A bad idea that never hits the ground does little damage. A bad idea quickly turned into a product, a marketing campaign, or a user experience can generate confusion, costs, design debt, and mismatched expectations.
AI lowers the barrier to execution, but precisely because of that, it raises the stakes for decision-making responsibility.
AI Shouldn't Just Be the Muscle. It Needs to Be in the Brain of the Process.
Using AI only for execution is limiting.
“Write this text for me.”
“Generate this screen for me.”
“Give me ten ideas.”
“Turn this wireframe into UI.”
All useful. But it’s not enough.
If AI remains just an operational tool, it becomes a very fast assistant producing outputs based on decisions already made. The real leap happens when we involve it earlier: in defining alternatives, challenging assumptions, evaluating trade-offs, and simulating scenarios.
Not to delegate judgment to it, but to elevate the quality of our own.

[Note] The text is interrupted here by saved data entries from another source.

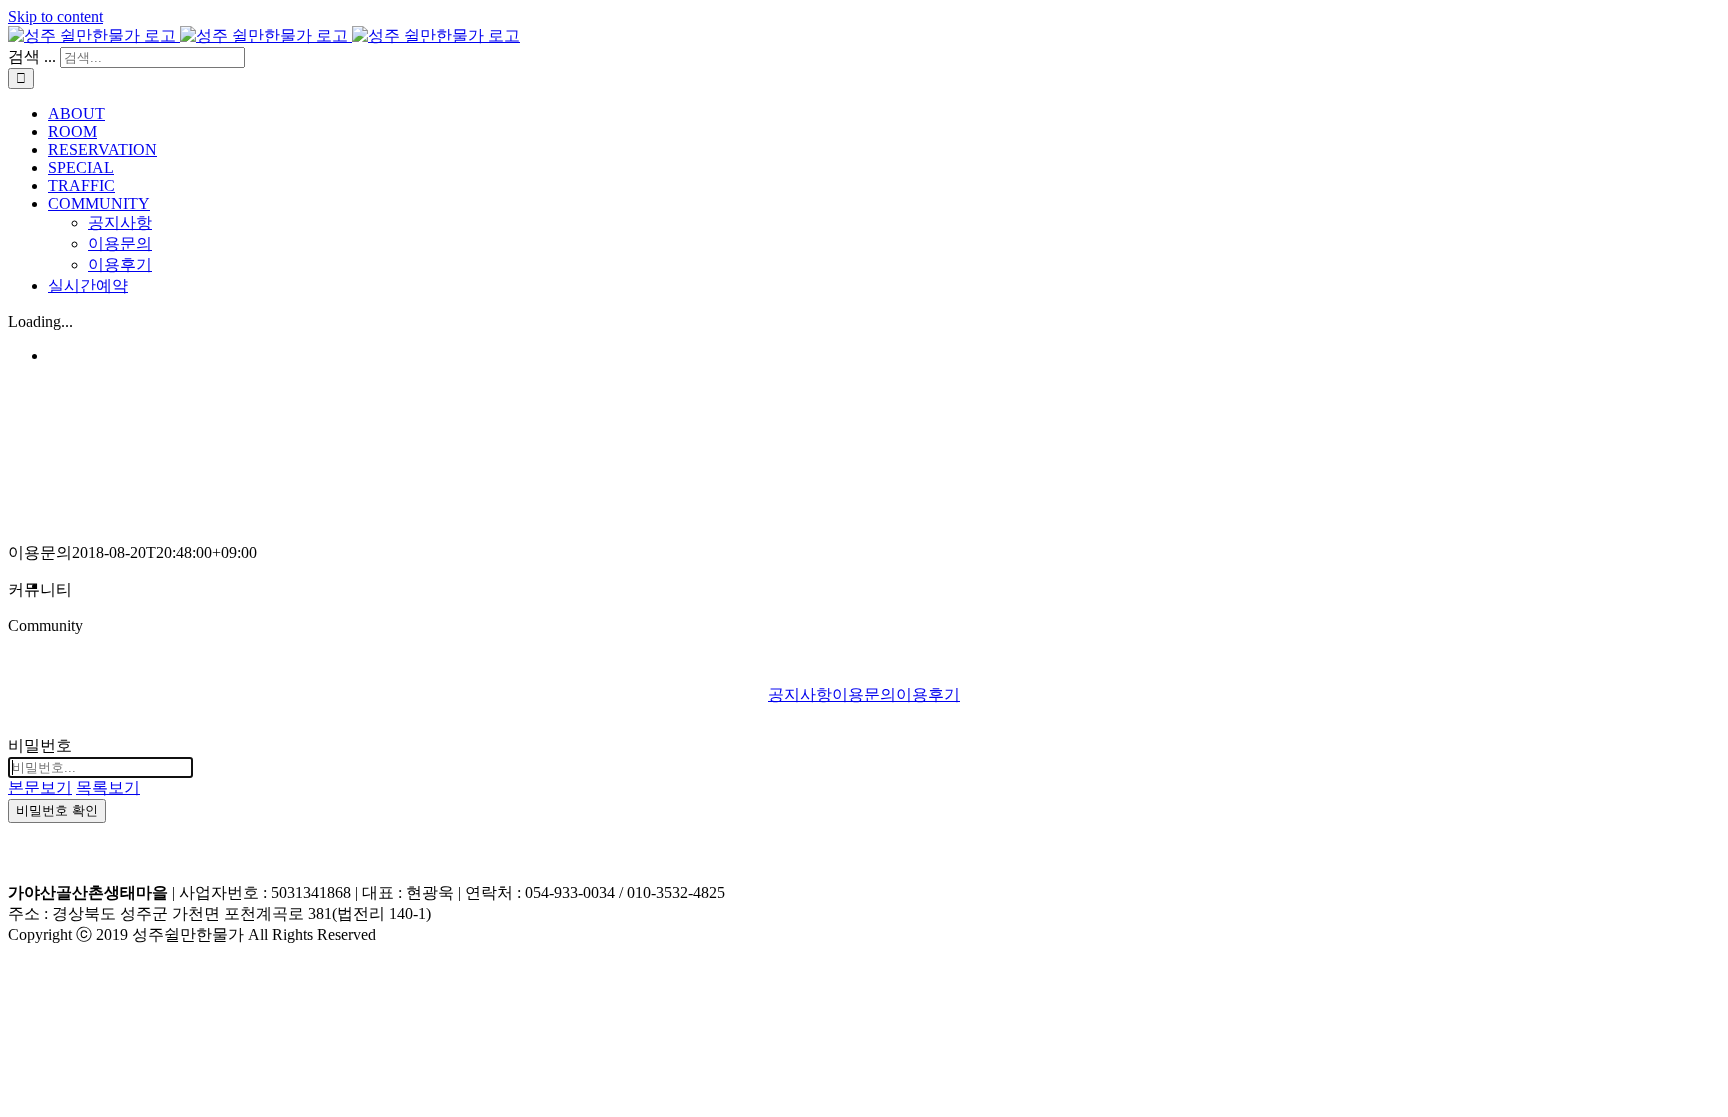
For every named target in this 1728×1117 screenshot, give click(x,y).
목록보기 (108, 787)
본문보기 (40, 787)
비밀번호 (40, 745)
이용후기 (928, 694)
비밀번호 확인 (57, 810)
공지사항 (800, 694)
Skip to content (55, 16)
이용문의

AI can help us spot blind spots, stress-test a choice, generate counter-arguments, compare different directions, and highlight inconsistencies between business goals, user needs, and technical constraints.
In short: it shouldn't just help us build faster. It needs to help us decide better what to build.
Create Right Away, Yes. But Create Well.
There is a dangerous misunderstanding: because we can produce something immediately today, people think doing so is always a good idea.
No, it isn't.
Starting from the solution doesn't mean throwing anything out there and hoping that iteration will work miracles.
An initial solution must be concrete enough to be discussed, but also flexible enough to be modified. It must support the refinement process, not block it.
The Nielsen Norman Group also urges us to look at AI-assisted prototyping through this lens: tools that are useful for rapid exploration, but dangerous if mistaken for finished products or shortcuts capable of replacing design thinking.
If I create something that is too rigid, too polished, or too in love with itself, I'm just fast-tracking the moment when it becomes difficult to change.
The first output shouldn't look final. It must be designed to be questioned.
It should help the team say:
- what actually works;
- what we are assuming without proof;
- what is missing;
- what is superfluous;
- what risks complicating the experience;
- what is worth diving deeper into.
That is the point: AI shouldn't just lead us to succeed faster. It should lead us to fail faster.
And above all, to fail when it’s still cheap.
The New Value of the Designer
In this scenario, the designer doesn't lose centrality. However, the job changes.
Less a patient executor of a predefined process. More a director of decisions, constraints, possibilities, and consequences.
Less obsessed with checking off all the "right" steps. More capable of understanding which steps are actually needed, in what order, and to what depth.
The design process doesn't disappear. It becomes more modular, faster, and more critical.
Sometimes it will start with a map, sometimes with a prototype.
Sometimes with a provocation generated in half an hour, and other times with a wrong solution that finally makes the right problem obvious.
The differentiator will rely less and less on the ritual of the process and more and more on the quality of the decisions—because AI can help us create almost anything, but it cannot yet save us from creating the wrong thing with great efficiency.
And this, perhaps, is the most important new skill: no longer designing slower to feel safer, but designing faster without becoming superficial.